If you’ve got the January blues, you’re not alone. The phrase has become a bit of a cliché – but year-in, year-out, it’s a very real experience for lots of us.
Whether you celebrate Christmas or not, people of all ages report feeling down in the anti-climax of the new year.
Here are a few simple ideas that might be able to help.
Go easy on yourself with New Year resolutions
If you find all your resolutions begin “give up”, “stop” or “lose”, be a bit kinder to yourself. You might be setting yourself up to fail – and that could make you feel worse.
Set yourself clear, measurable goals and think of them as things you want to start doing – a hobby or project, a healthier diet, a physical challenge or just treating yourself more often.
If you can, get outside
Have you still got a decent coat and waterproofs from your expedition? Front up the chilly weather and spend a bit of time outdoors, even if it’s just a walk in a park.
Lack of daylight can contribute to the general bleakness in January, so getting as much as you can is wise. For some people, the exercise is a mood booster too.
Obviously use your common sense and don’t take risks – if it’s pouring down and blowing a gale, best to stay indoors!
Do something different
When everyone’s making resolutions, it can be tempting to decide you’re going to totally reinvent yourself, when you’re perfectly good as you are.
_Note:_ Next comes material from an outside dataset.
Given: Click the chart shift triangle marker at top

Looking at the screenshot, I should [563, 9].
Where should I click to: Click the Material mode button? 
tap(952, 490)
But January is a really good time to make a plan to do something you’ve never done before, on your own, with family or with friends.
It could be travelling, doing a course or some training to take you a step closer to your dream job – or, if you’re 18-23, even having a go at your Gold DofE through DofE Direct.
Think about what you eat
For lots of us, there’s no shortage of rich food over the Christmas holidays – and feeling sad or anxious can sometimes make us more likely to turn to junk food.
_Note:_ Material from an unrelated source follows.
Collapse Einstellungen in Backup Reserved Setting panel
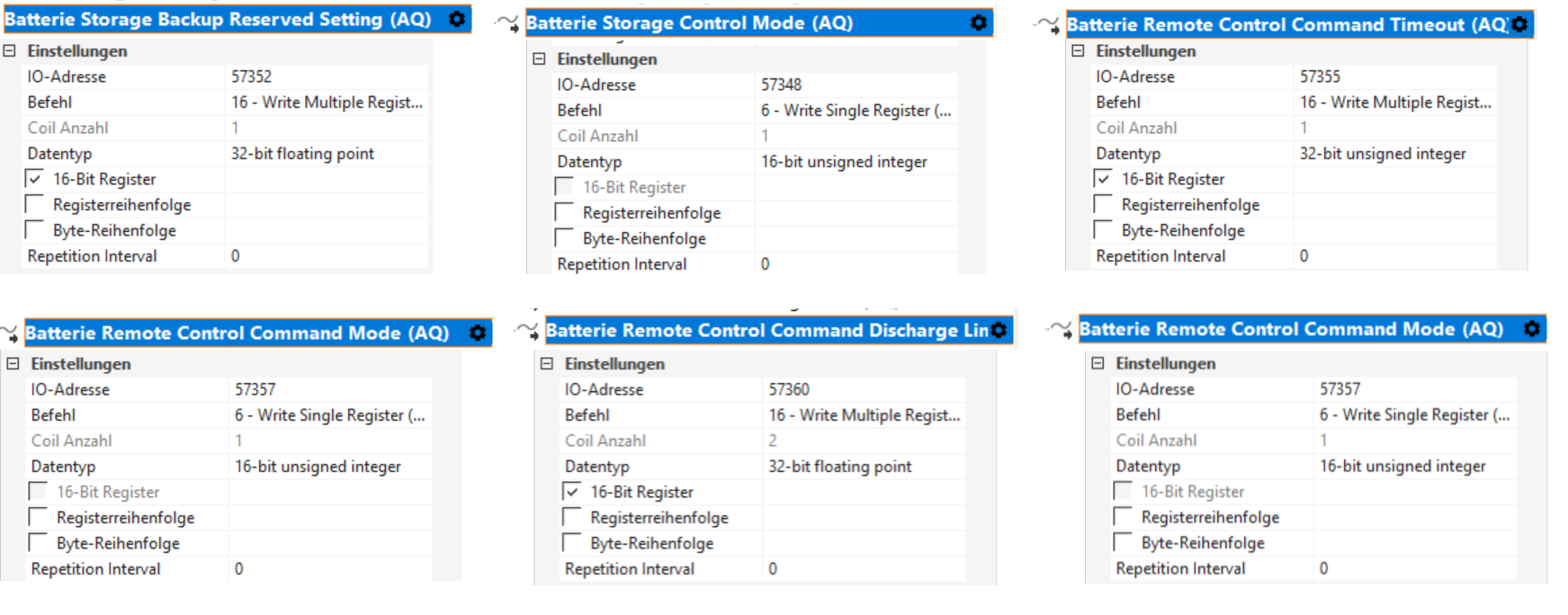The image size is (1568, 615). pyautogui.click(x=10, y=51)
Try to get lots of good food in your January diet – fruit, vegetables, fish, grains and beans.
Think through your worries – and reach out if you need to
If there are lots of things making you feel worried, sad or stressed, try to break them down one by one and think through possible solutions.
And don’t forget – you’re not alone. Talk to someone you trust about how you could help ease those feelings, whether it’s a friend, colleague, family member or your doctor.